End with one paragraph: "Confidence in these insights is `<high/med/low>` because `<we have N direct interviews vs M SME workshops vs K analyzed tickets>`. The weakest claim in the matrix is `<X>` and would benefit from `<targeted follow-up>`."

This is critical for outsourcing — the BA must be able to say to the client "we believe X with high confidence; we believe Y with medium confidence and recommend Z to upgrade".

## Output

- `./discovery/insight-matrix.md` per `./template.md` (scored table + top-3 detail + surprises + dropped)
- `./discovery/themes.md` (1-page narrative summary, for stakeholder readout — written for client, not internal team)

Append to `_log.md`: `[insight-synthesis | <date>] sources: <list>; themes: <N>; top-3: <one-liners>; confidence: <high/med/low>; surprises: <count>`.

## Anti-patterns

- **Treating proxy evidence as primary.** SME hunch ≠ user quote.

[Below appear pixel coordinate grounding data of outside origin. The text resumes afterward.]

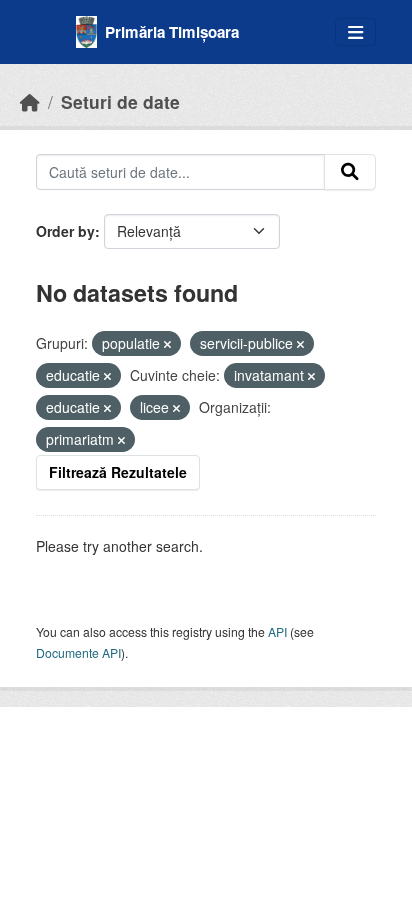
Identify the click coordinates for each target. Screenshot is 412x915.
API (277, 631)
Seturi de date (120, 101)
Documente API (78, 652)
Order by (65, 231)
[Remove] (167, 344)
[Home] (30, 101)
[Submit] (350, 172)
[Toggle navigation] (355, 32)
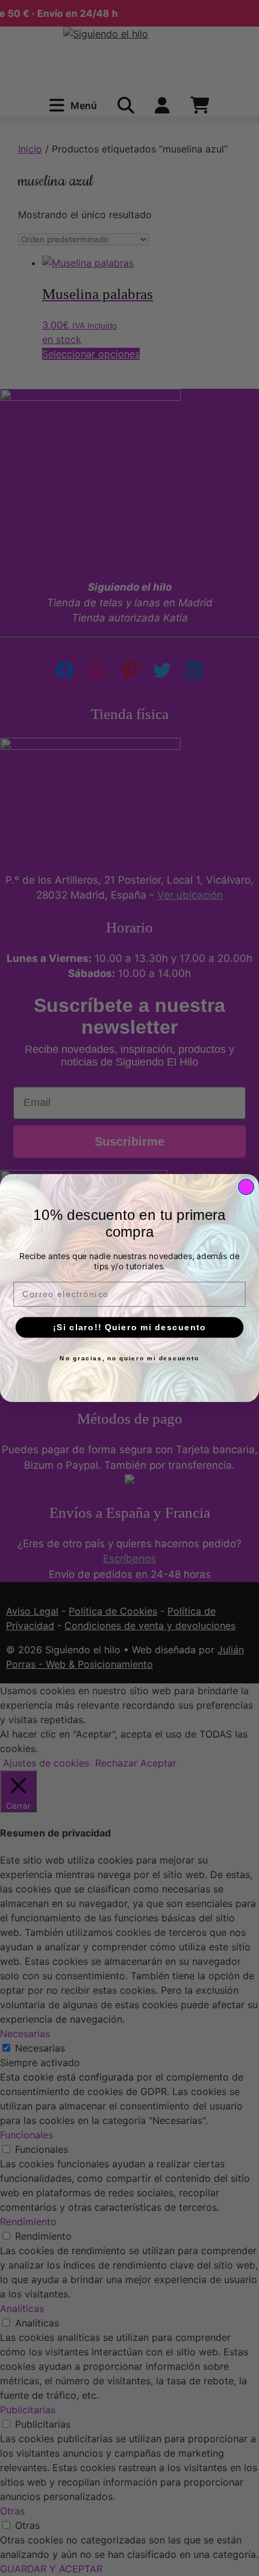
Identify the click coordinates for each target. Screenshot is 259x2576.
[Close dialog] (246, 1187)
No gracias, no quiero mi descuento (129, 1358)
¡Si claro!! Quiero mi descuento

Confidence weighting must show through in the final ranking.
- **Confirmation bias.** Re-read problem-canvas hypothesis AFTER clustering, not during.
- **Ignoring contradictions.** Especially when the client proposed the solution. Hardest section to write; most important.
- **Single-source synthesis.** If only one source ran (e.g., only secondary research), confidence is structurally limited; say so.
- **Deferring "what would good look like"** to scoping. Capturing it in user-language now prevents feature-list scope creep later.